Em 24 de julho de 1997, o Presidente Hinckley realizou a cerimônia de abertura de terra deste Centro de Conferências. Ao descrever esse edifício na conferência geral de outubro de 1998, ele disse o seguinte: “Ele será acima de tudo uma casa de adoração. Contudo, também será um espaço artístico. Serão feitos concertos e outras exibições públicas edificantes, salutares e espirituais. (…) Será um presente ao Mestre, cujo nascimento comemoramos nessa época do ano” (“Boas -Vindas da Conferência”, A Liahona, janeiro de 1999, p. 4).

À medida que a construção progredia, o Bispado Presidente procurou saber quais eram as especificações desejadas pelo Presidente Hinckley. Ele queria que a parte externa fosse de granito de Little Cottonwood. Muitos anos antes, Brigham Young descreveu o granito de Little Cottonwood como o melhor material que as Montanhas Rochosas poderiam prover. Quando encontramos obstáculos para conseguir o granito, procuramos a Primeira Presidência para saber se eles nos permitiram usar outro material. Foi-nos dito de modo educado porém firme que um meio seria providenciado se fôssemos fervorosos e persistentes. Em resumo, nós fomos e conseguimos! Que legado monumental à sua visão!

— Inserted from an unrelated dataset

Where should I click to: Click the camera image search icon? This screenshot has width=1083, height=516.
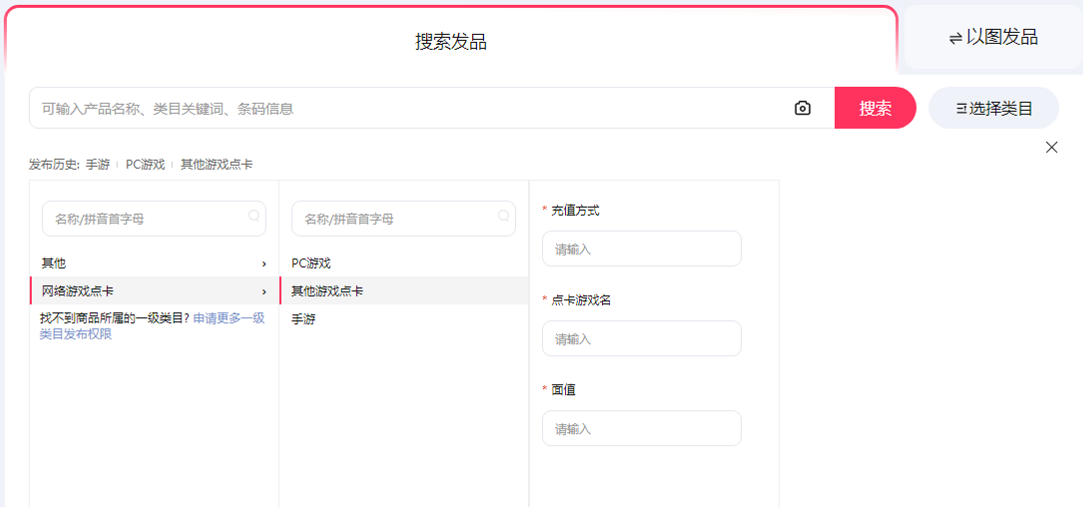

O Presidente Hinckley criou um vínculo com a comunidade. O Sr. Keith Rattie, diretor executivo da Questar, disse esta semana: “Há poucos anos, a comunidade empresarial homenageou o Presidente Hinckley como ‘Um Gigante em Nossa Cidade’. Na verdade, foi muito mais que isso. Foi um gigante mundial”. Lane Beattie, presidente da Câmara de Salt Lake disse: “Sua energia no serviço, seu amor pela vida e seu compromisso com a virtude nos transformaram e contribuíram para tornar este mundo melhor” (Standing Tall for Our Community: Declaração sobre o Falecimento do Presidente Hinckley, www.saltlakechamber.org/newsroom/ position-statements). Um gigante? Sim, um gigante profético.

O que será lembrado a respeito desse amado profeta, e qual será seu legado duradouro? Há muito para lembrar e muitas realizações a citar, mas me lembrarei de seus quase 50 anos de serviço dedicado e fiel, como apóstolo, profeta, vidente e revelador. Ele prestou testemunho de Cristo em todos os continentes povoados, em grandes e pequenas cidades, de cima de um caixote em Hyde Park e por meio de grandes redes eletrônicas. Ofereceu esperança ao pobre e abatido e aconselhou os que precisavam estender a mão para ajudar um pouco mais o próximo.

O hino de abertura foi criado por dois rapazes que serviram como companheiros no campo missionário. Ambos vieram a servir como Autoridades Gerais. A música é do Élder G. Homer Durham, e a letra é do Presidente Gordon B. Hinckley. O texto expressa o forte e vibrante testemunho do Presidente Hinckley:

Eu sei que vive o Redentor,

O triunfante Salvador,

A morte e a dor sobrepujou,

Meu Rei, meu Líder, meu Senhor!

É a razão de minha fé,

E esperança no porvir,

A luz que o rumo vem mostrar

E para o bem me conduzir.

Oh, dá-me aquela doce paz

Que só em ti posso encontrar

Oh, fortalece minha fé,

No teu caminho faz-me andar.

(“Vive o Redentor”, Hinos, n.º 67)

Irmãos e irmãs, sigamos todos o seu freqüente conselho de “fazer e ser o melhor que pudermos” e de “elevar-nos um pouco mais”! Família Hinckley, com serena dignidade, vocês suportaram muito bem o sacrifício de compartilhar seu pai com todos nós. Por favor, aceitem nossos agradecimentos. Que Deus console, abençoe e guarde cada um de vocês até que se encontrem novamente com ele. No sagrado nome de nosso Salvador e Redentor, que é Jesus Cristo. Amém.